E cada dose foi o suficiente para embriagar minh'alma. O corpo coberto de olhos que não me vêem, o cálice de conversas mundanas, a foice que me envolve a carne.

Eu não era eu.

E até convinha dizer que sim, que tudo de perfeito podia me habitar, que os laços frouxos estavam ali para não sufocar. Mas a verdade é que os nós me alimentam. Só assim o vôo é seguro e me mantém viva.

Agora sou.

 Eu sei que você viu

E percebeu

Que não era mais

Que levou tempo

Mas passou

Como o vento soprando

Todas as sensações

Alastrando pelo corpo

Que já não te pertence

Que já não te chama

E enquanto percebes

Passou também o agora

Como passam as horas

E todo minuto que nelas percorrem

Eu sei que sentiu

E soube

Que o passado também dói

Mas ensina

Prepara

E o presente traz de volta

Só o que sempre foi seu

Hoje o adeus sorriu

E finalmente abriu asas

Teu canto ficou guardado

E mesmo no fim

Agradeço os porquês

E anseio como criança

O retorno a mim.

 Lá no fundo o embate, que mais importa qdo as tentativas são falhas?

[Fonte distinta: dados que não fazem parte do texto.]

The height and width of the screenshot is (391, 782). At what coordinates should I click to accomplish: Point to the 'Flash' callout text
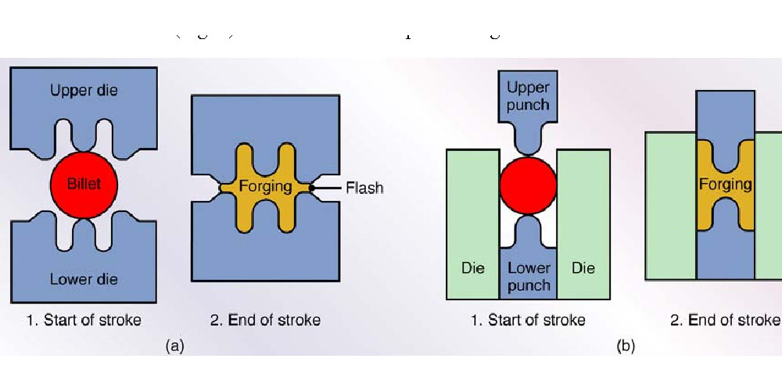pos(364,188)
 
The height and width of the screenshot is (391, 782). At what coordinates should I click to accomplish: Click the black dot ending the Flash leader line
pos(312,188)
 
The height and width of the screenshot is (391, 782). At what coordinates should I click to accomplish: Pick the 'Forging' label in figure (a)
pos(265,187)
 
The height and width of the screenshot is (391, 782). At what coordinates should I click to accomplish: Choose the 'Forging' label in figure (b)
pos(725,185)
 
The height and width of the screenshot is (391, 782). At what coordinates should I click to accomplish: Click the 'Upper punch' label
pos(529,95)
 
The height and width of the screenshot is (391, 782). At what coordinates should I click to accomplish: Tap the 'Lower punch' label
pos(529,277)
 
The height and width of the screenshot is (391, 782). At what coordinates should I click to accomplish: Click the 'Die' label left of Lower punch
pos(473,268)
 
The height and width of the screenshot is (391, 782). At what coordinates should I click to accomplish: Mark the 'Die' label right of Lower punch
pos(583,268)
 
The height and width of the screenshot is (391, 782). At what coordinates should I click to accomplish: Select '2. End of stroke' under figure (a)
pos(265,320)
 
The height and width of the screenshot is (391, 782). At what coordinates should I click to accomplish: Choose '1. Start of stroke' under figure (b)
pos(528,320)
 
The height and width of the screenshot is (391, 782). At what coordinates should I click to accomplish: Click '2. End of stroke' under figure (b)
pos(725,320)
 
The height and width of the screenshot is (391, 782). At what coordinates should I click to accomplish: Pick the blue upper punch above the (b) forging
pos(725,117)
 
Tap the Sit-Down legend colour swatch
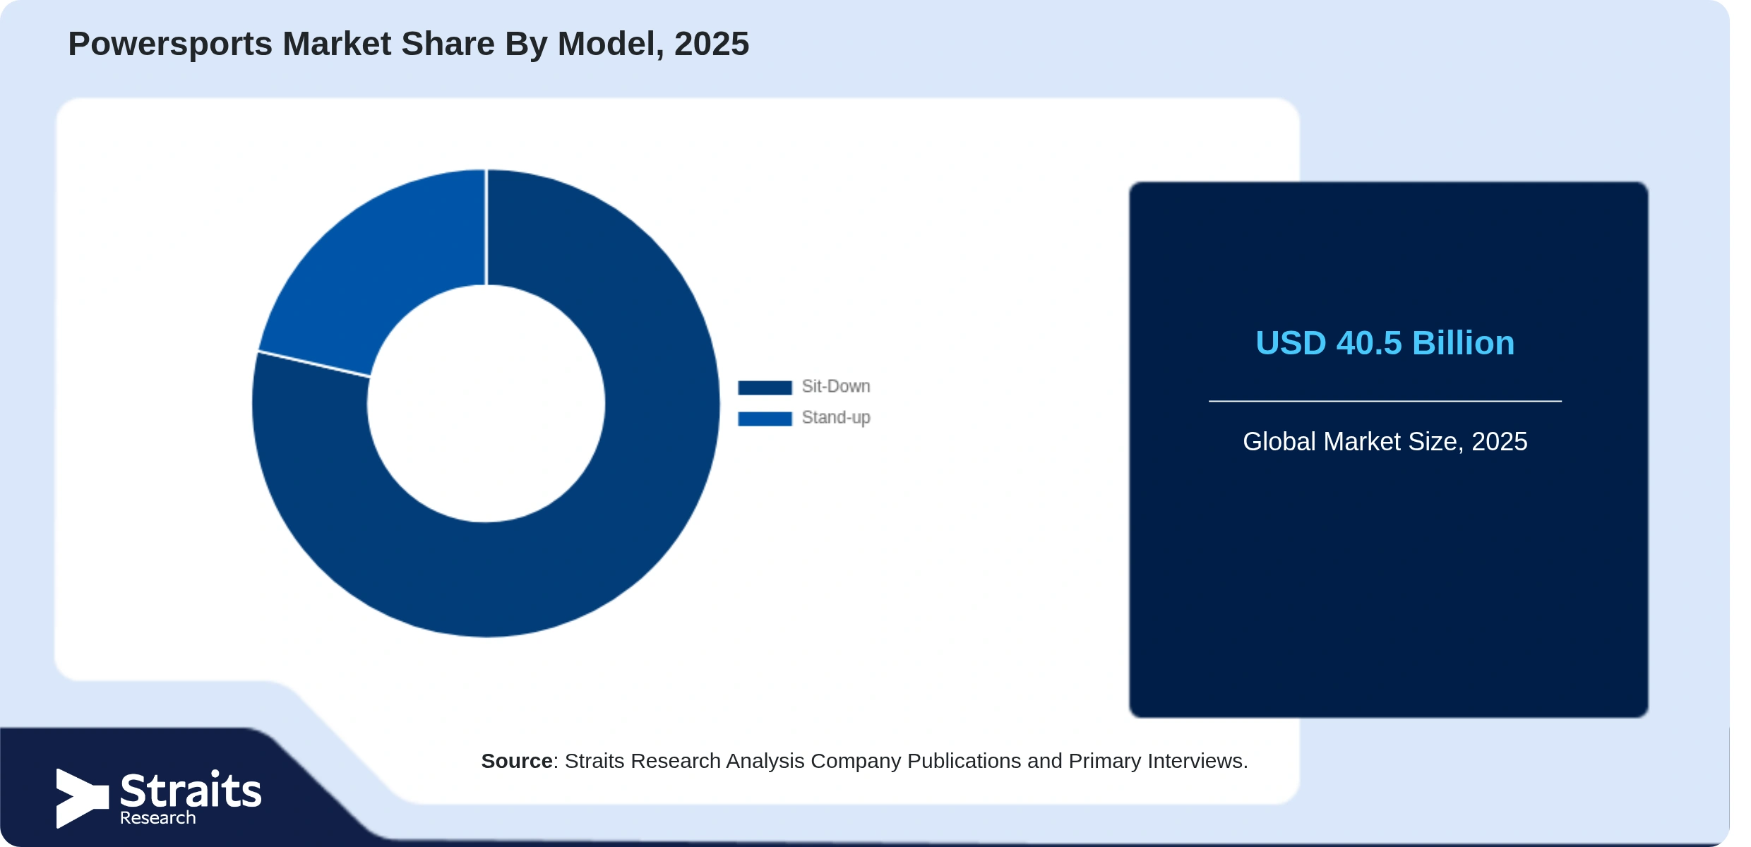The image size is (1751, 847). click(765, 388)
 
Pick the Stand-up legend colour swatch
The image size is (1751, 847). click(765, 419)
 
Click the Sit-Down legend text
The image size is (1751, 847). click(836, 387)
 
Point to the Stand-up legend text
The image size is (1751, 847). click(836, 418)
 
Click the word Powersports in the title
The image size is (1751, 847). click(170, 44)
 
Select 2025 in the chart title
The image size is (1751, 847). click(712, 44)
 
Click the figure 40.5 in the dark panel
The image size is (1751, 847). click(1369, 343)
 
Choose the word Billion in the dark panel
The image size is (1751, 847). click(1464, 343)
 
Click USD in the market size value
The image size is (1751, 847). click(1291, 343)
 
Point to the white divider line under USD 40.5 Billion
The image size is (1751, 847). click(1385, 401)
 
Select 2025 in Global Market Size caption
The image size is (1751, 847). click(1500, 442)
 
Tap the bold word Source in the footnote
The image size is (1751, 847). click(517, 761)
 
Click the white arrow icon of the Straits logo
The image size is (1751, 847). click(83, 798)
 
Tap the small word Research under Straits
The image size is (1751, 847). click(158, 818)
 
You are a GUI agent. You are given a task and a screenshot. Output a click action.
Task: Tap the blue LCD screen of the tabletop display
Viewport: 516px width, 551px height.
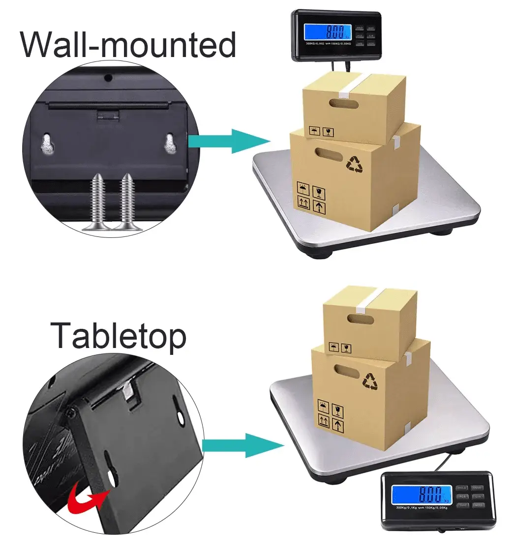pos(421,493)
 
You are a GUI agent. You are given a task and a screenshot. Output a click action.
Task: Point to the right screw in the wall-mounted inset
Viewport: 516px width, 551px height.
pos(127,202)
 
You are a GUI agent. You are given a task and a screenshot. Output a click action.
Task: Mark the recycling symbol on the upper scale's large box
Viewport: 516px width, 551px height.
pos(355,164)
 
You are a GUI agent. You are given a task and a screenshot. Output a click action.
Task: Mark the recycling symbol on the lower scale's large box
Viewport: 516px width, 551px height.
pos(370,380)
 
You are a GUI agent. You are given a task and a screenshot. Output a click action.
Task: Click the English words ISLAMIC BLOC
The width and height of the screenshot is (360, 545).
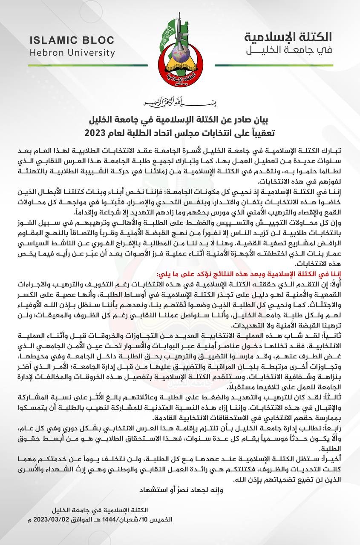tap(72, 40)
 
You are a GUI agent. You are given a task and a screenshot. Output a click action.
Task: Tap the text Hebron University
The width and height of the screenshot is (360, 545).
tap(72, 53)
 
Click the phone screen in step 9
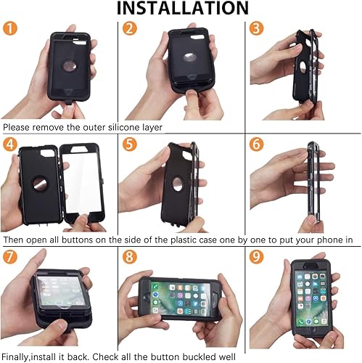pos(311,300)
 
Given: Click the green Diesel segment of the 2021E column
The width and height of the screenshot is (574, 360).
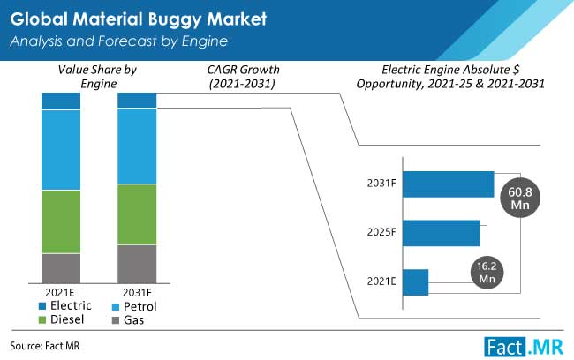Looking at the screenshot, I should (x=61, y=221).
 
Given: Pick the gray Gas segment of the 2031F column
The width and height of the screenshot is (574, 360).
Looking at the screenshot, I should (x=137, y=262).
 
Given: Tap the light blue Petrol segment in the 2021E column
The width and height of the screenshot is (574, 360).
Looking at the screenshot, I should (x=61, y=150).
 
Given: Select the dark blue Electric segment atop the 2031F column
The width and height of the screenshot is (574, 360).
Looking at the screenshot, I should (x=137, y=100).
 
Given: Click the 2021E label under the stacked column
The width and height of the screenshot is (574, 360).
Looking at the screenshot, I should (x=59, y=292).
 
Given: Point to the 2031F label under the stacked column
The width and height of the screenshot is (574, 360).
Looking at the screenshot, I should (x=137, y=292).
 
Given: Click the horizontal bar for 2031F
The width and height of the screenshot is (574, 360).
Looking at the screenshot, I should (x=448, y=184).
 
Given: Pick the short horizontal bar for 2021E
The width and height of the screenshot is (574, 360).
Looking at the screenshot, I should (x=415, y=282).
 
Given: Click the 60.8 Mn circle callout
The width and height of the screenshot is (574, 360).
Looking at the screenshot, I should (x=518, y=196).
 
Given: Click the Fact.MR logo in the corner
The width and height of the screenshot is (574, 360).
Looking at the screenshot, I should (x=524, y=345).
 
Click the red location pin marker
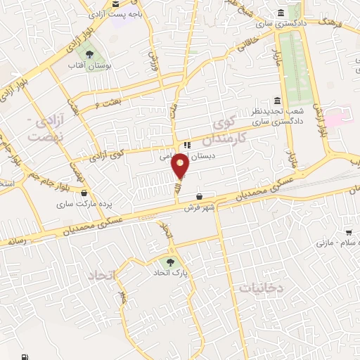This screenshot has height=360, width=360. point(181,166)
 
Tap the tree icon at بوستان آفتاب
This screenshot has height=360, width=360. point(89,53)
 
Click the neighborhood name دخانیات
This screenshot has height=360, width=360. point(260,288)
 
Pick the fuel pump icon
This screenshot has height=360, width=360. point(26,354)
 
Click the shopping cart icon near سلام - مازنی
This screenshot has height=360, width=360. point(348,233)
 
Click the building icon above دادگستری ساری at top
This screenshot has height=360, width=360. point(281,13)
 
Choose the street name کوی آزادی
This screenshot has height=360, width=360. point(109,153)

Até quando se entende normalidade o palco dessas batalhas?

Retornar, reaver, reinvidicar.

No espaço em que cabem meus lamentos, cabe também a poesia de noites em claro, o cantarolar na chuva, o desabrochar de paixões febris.

E tudo me deixa às voltas com minhas convicções. Que mais querer quando o sopro da noite me fecha os olhos? Que outro embalar sobrevive a mais uma estranheza de achismos?

Coração fraco, impune de todos os amores, vem a mim com quimeras de uma vida.

E falho, que o ato me corta os pulsos, sufoca os laços, estampa meu riso em lápides que não me acolhem.

Ser carne e osso é o estopim do viver. Sangrar é o início do fim.